For bandwidth troubleshooting it’s a straight-forward use case. I head to the management page of the network device for the office or network in question, find the appropriate port, and look at both historical and real-time bandwidth utilization graphs. The historical stuff is great, but I spend more time looking at “real-time” graphs in most situations.
I’m often combating a complaint that the office isn’t getting the bandwidth they think they should. In that case, I run a speed test from the network while looking at a real-time graph. If the graph plateaus around the same rate as their circuit is configured for, we know there are no issues with the circuit provisioning itself. Then I tend to look at the real-time graph on and off throughout the day to see if they’re going through periods of high utilization.
Scrutinizer by Plixer
Scrutinizer is a netflow collector, which means the network device in question needs to support and be configured to export netflow data to Scrutinizer (most enterprise class routers and firewalls support this). While I use the licensed version of their product, they do have a free version with limited history retention which may be fine for some. The latest version of their software runs on a Linux based virtual appliance which is a breeze to install if you’re familiar with deploying VM templates.
Back to the case example above…..Now that I’ve determined that an overuse of bandwidth exists by pinpointing it using LibreNMS, I need to find out if there are any cases of bandwidth misuse in play , or if the office has simply outgrown their existing circuit. Scrutinizer is my go to tool for this.
To see the specific conversations on the network, I run a report in Scrutinizer referred to by the software as “Pair Reports – Conversations Well Known Ports (WKP)”. There are a huge number of other report types available, but this is really the only one I need on a regular basis. After modifying the other parameters (bidirectional, rate, bits vs percentage, etc..) I can easily see the conversations sorted highest rate to lowest.
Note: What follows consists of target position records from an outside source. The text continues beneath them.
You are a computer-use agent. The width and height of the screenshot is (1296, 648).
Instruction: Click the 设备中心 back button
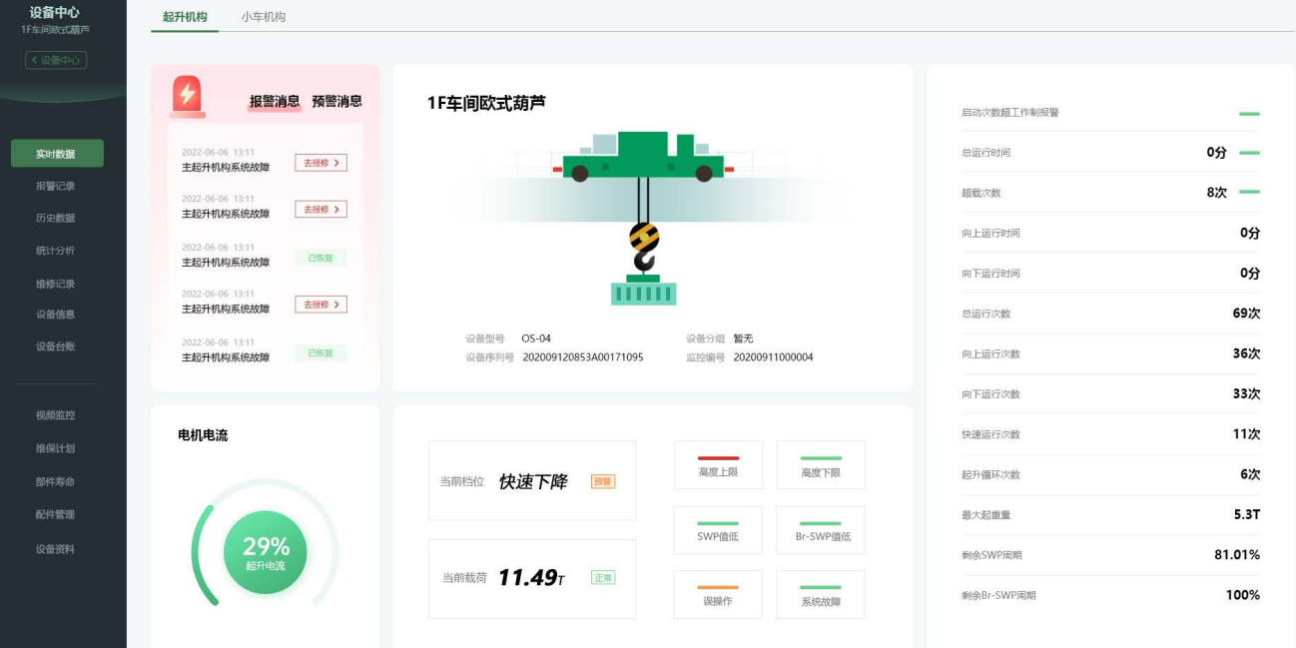(55, 60)
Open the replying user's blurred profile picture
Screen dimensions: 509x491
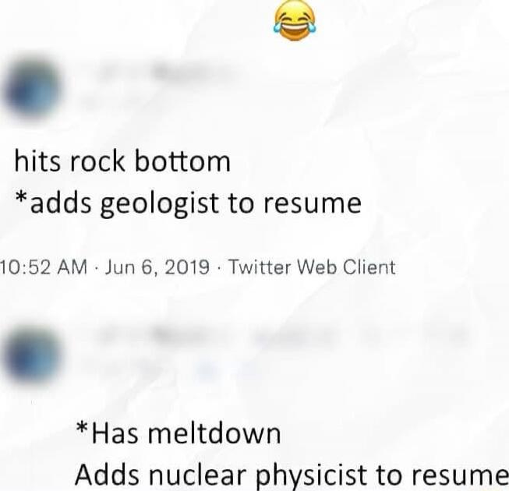coord(31,356)
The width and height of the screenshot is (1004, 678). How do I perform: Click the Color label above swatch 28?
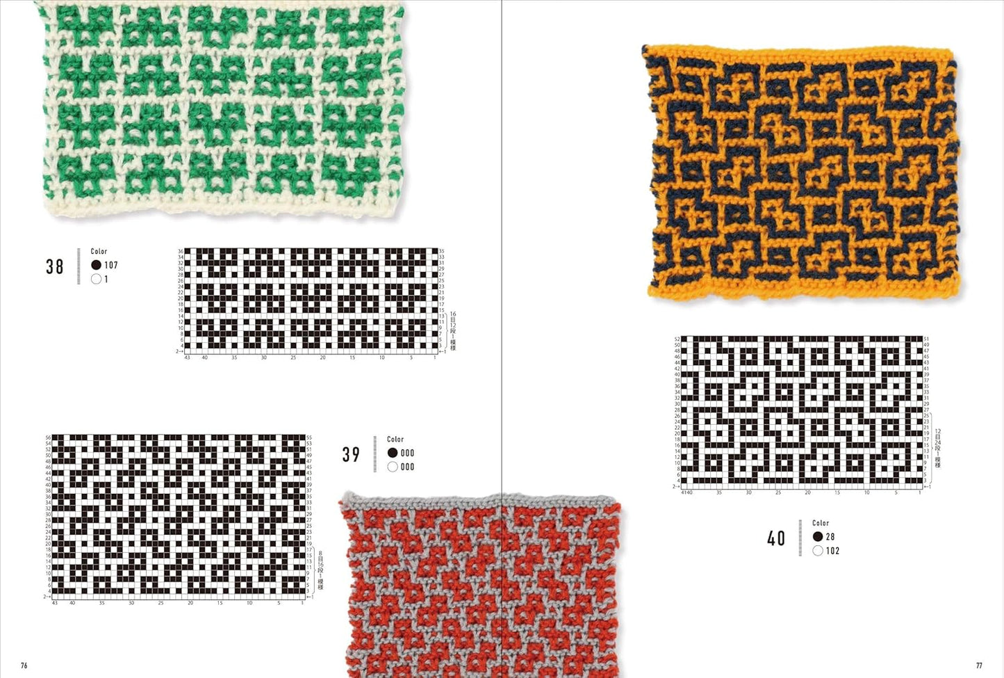click(x=821, y=523)

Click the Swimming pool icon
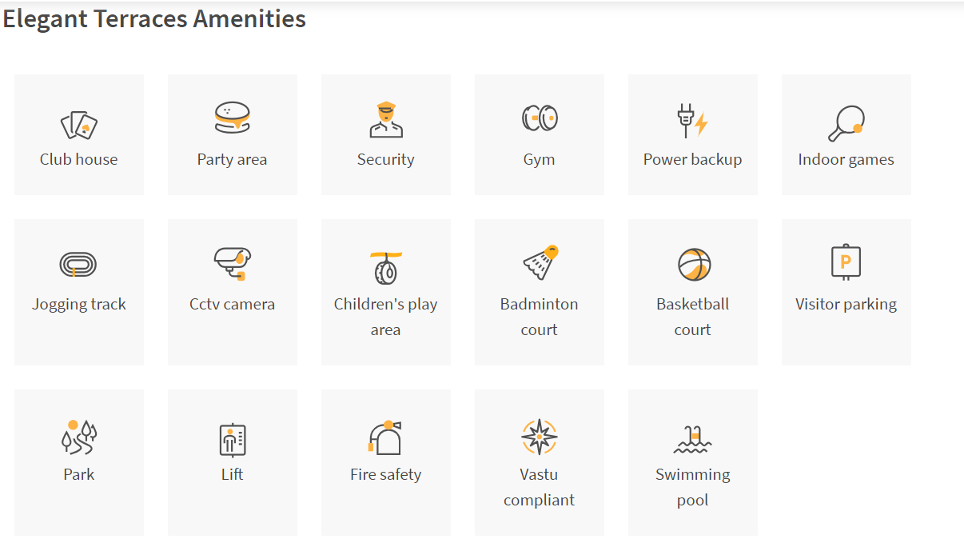point(693,439)
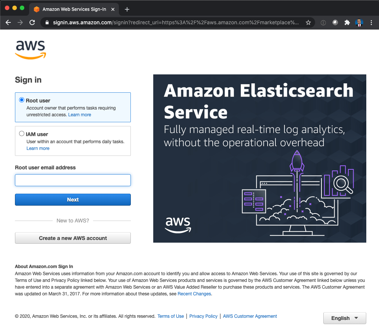Click the AWS logo at top
The width and height of the screenshot is (379, 329).
(30, 50)
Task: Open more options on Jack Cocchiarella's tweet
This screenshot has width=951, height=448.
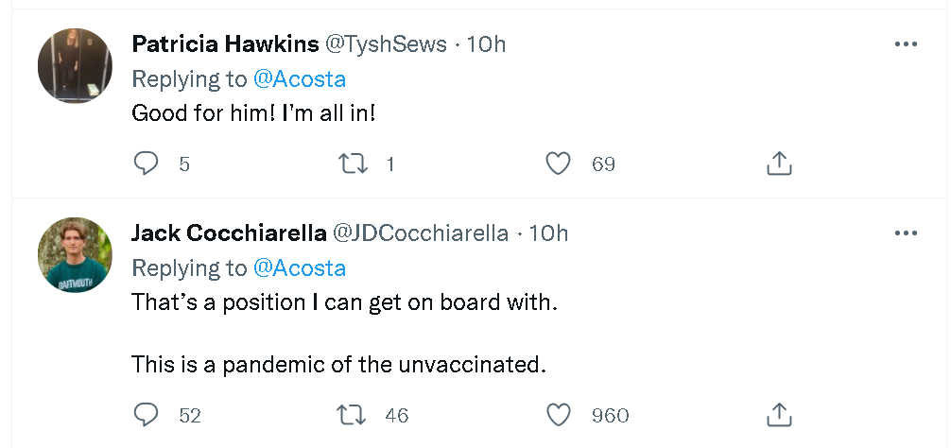Action: pyautogui.click(x=906, y=233)
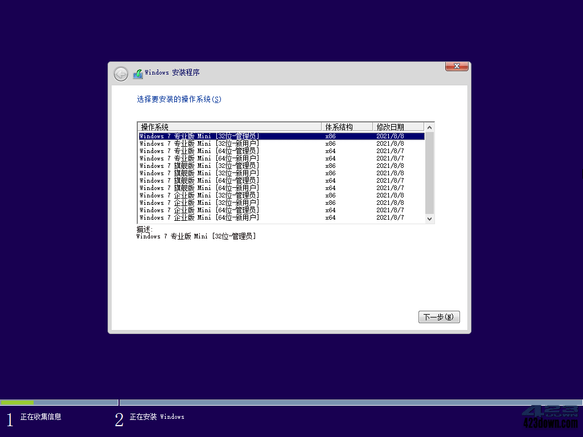Screen dimensions: 583x437
Task: Select Windows 7 企业版 Mini 32位-管理员
Action: (228, 195)
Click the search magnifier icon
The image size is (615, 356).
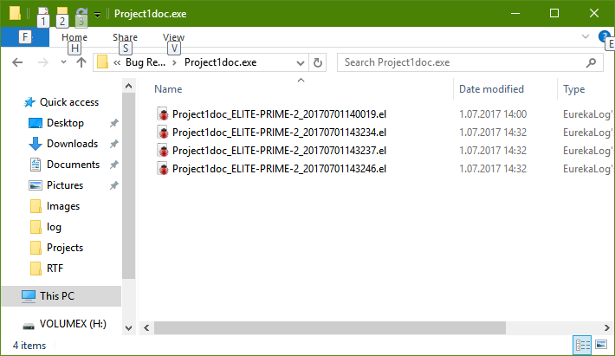click(592, 62)
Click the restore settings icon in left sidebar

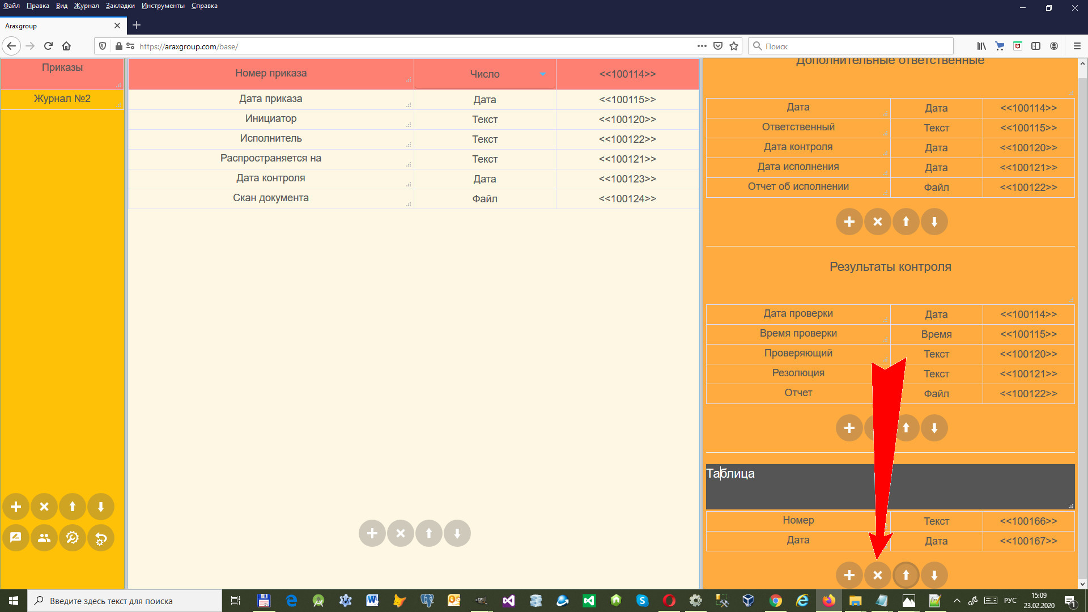pos(101,538)
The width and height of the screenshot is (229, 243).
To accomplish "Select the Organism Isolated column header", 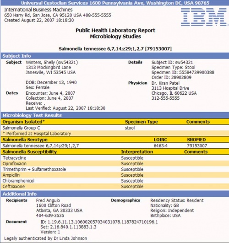I will pos(23,122).
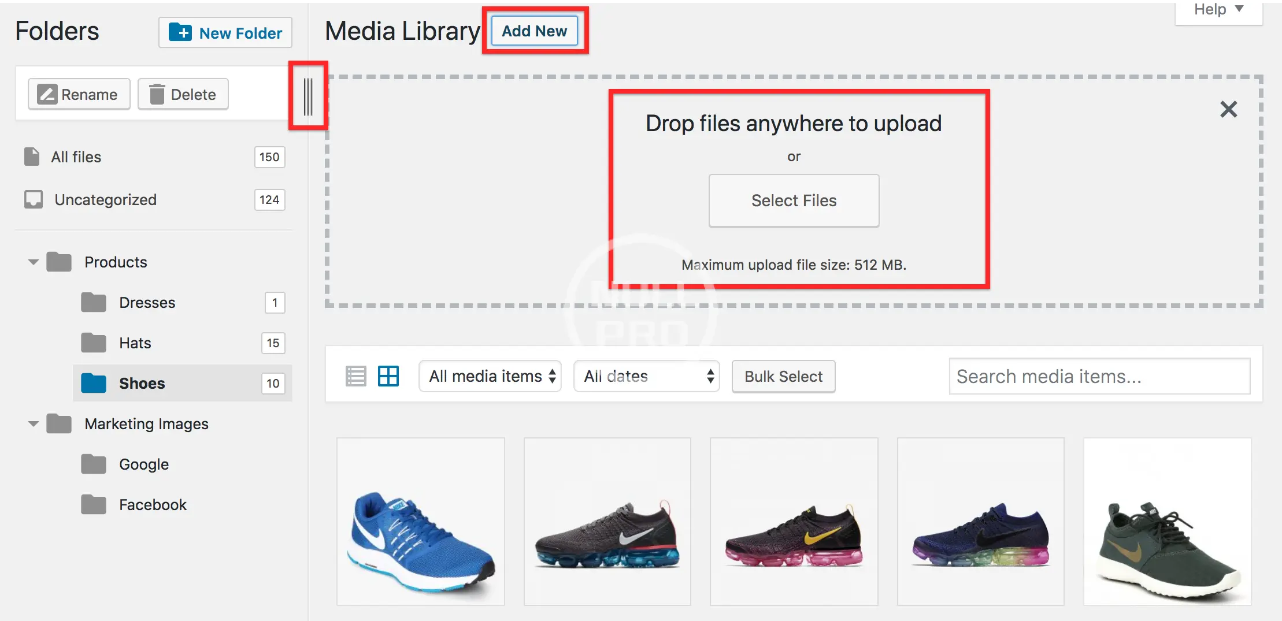Image resolution: width=1282 pixels, height=621 pixels.
Task: Select the Uncategorized inbox icon
Action: (34, 199)
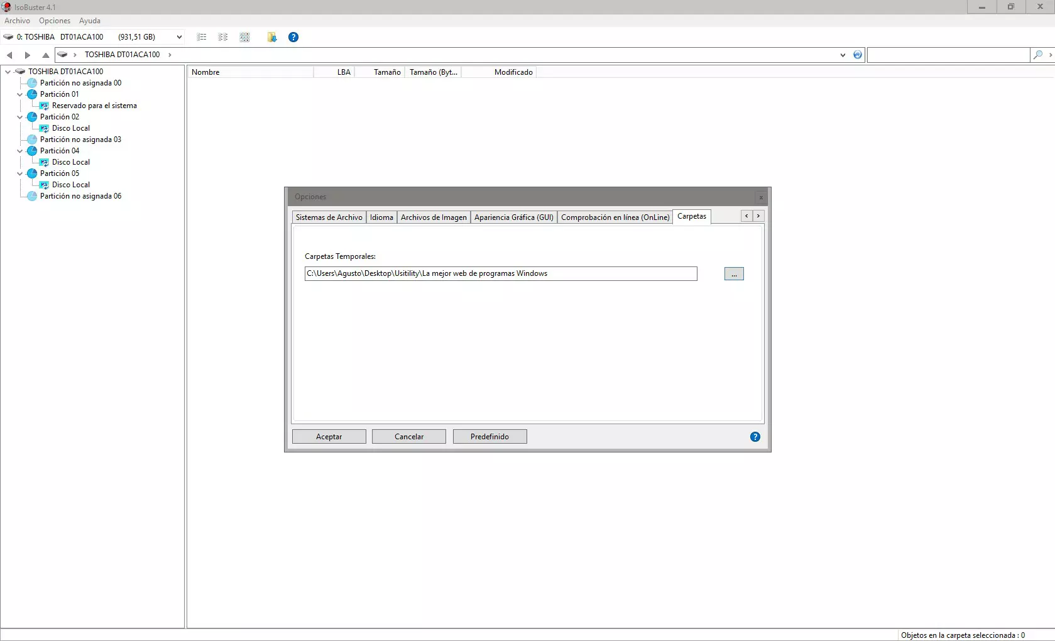
Task: Browse for temporary folder with ... button
Action: [733, 274]
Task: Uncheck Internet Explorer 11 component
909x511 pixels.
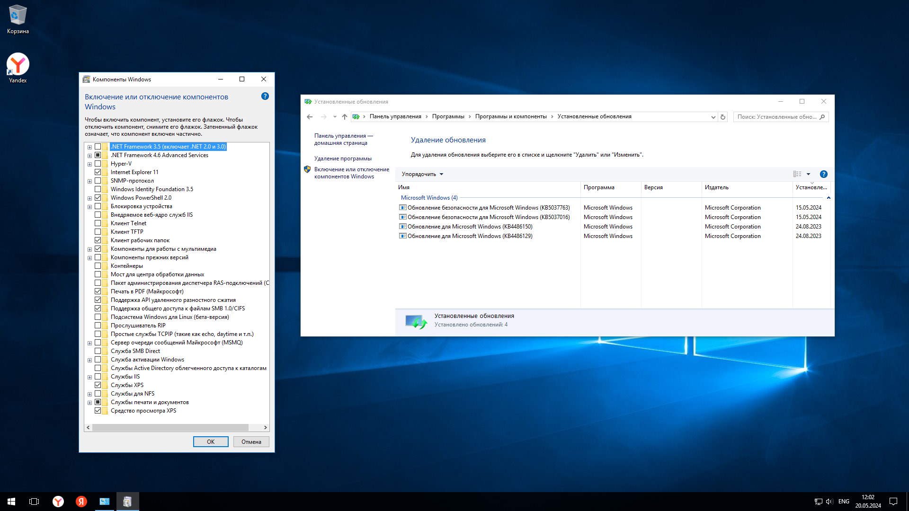Action: 98,172
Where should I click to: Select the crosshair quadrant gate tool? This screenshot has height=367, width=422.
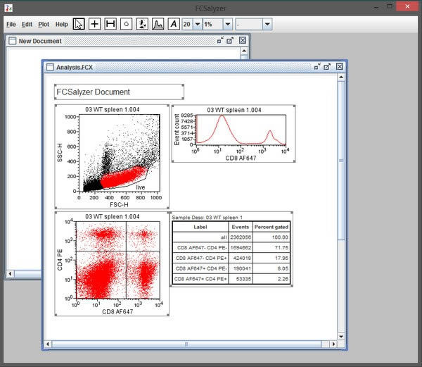(94, 23)
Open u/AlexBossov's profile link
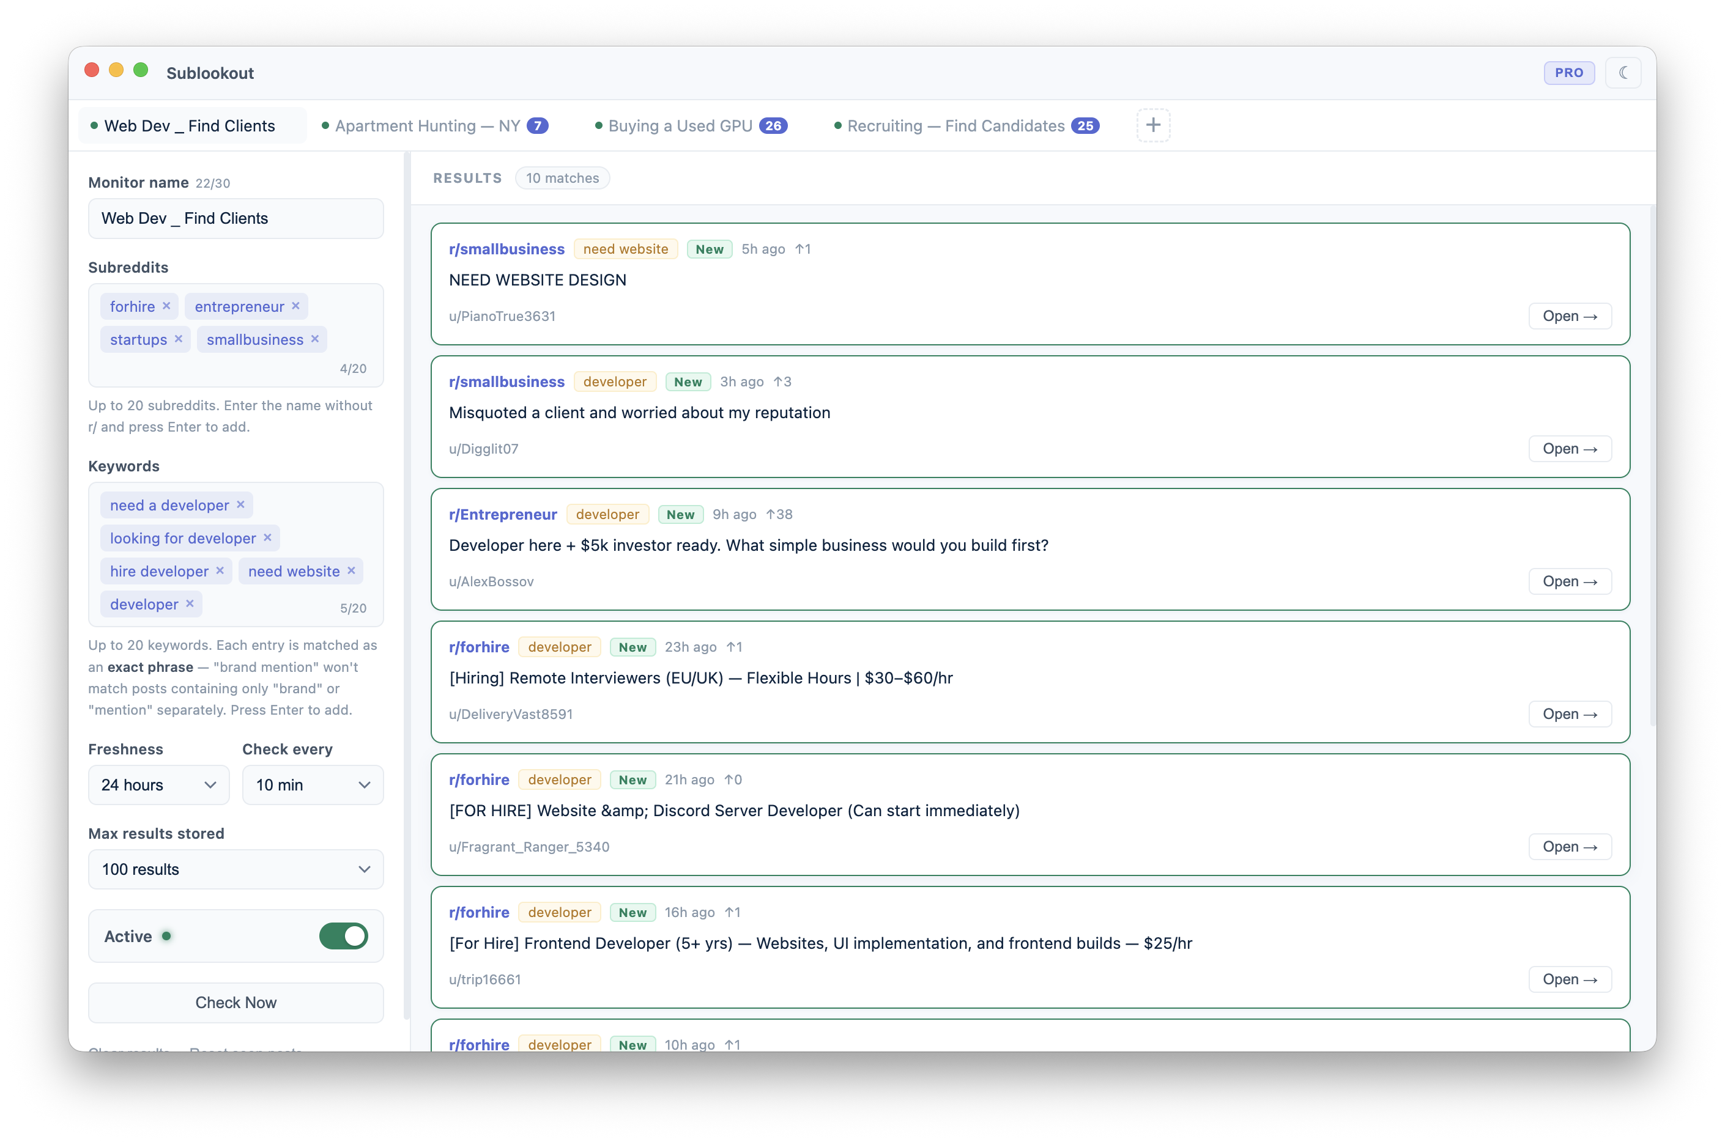Screen dimensions: 1725x1142 tap(491, 581)
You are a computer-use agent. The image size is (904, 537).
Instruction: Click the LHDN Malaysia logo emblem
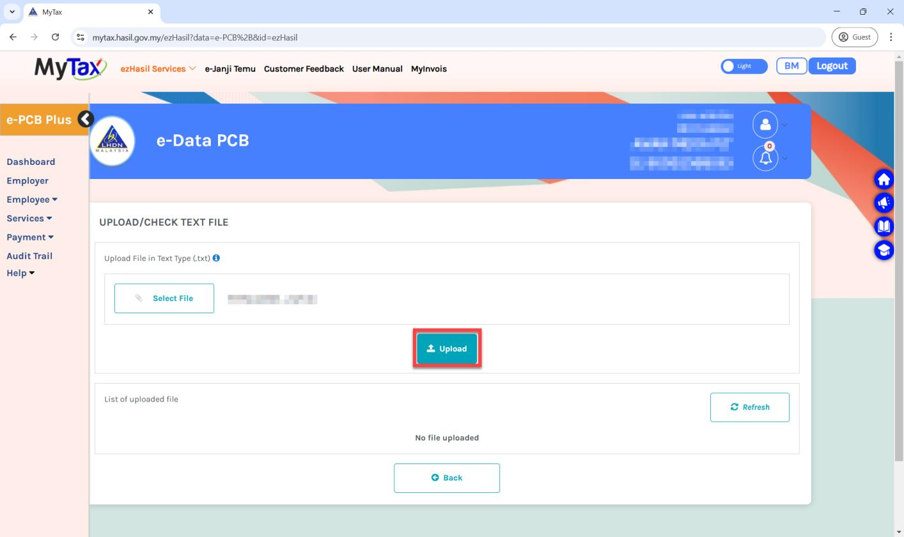pos(113,141)
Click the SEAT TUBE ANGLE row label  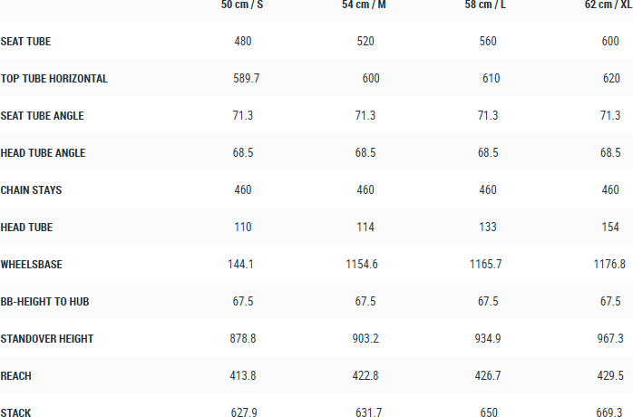pyautogui.click(x=43, y=116)
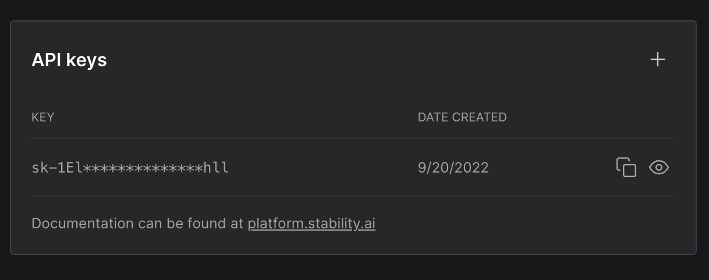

From here you may still have to do a bit of investigation. Let’s say I see the majority of the bandwidth is between an external IP address/hostname that I don’t recognize to a single internal computer on the network over port 443. I’ll usually throw the unknown IP in the search bar at arin.net to see what organization it belongs to. Often times it’s Microsoft (maybe OneDrive), Dropbox, some sort of video streaming service, etc.. and even if I can’t pinpoint exactly what service that IP address belongs to, I know which computer on our network is involved and I can start there to figure out what’s going on, and report back to those who originally raised the concern or performance complaint.
Without tools like this, it’s virtually impossible to accurately troubleshoot bandwidth usage issues. Even worse, if you don’t know you have bandwidth misuse happening, it could lead you down the road of increasing bandwidth just to get relief. No company should be forking out extra recurring costs because employees are watching Netflix, or March Madness finals during the work day.
What about Solarwinds, WhatsUpGold, PRTG, [insert similar product here]???
It’s absolutely true that there are a number of monitoring packages out there that can do both SNMP monitoring, and netflow collection, along with a million other bells and whistles. If you use one of the these, and it works for you that’s awesome. I’ve tried some of them and I personally found them to do too many things. So much that I spent far more time configuring the products than using them. On the netflow side of the house, they seemed to be unable to present the data in a way that was really useful to me. The focus was more towards top talker reports rather than zeroing in on specific network conversations. After failing to justify the cost of these solutions in my own mind, I eventually settled on LibreNMS and Scrutinizer as my network monitoring workhorses.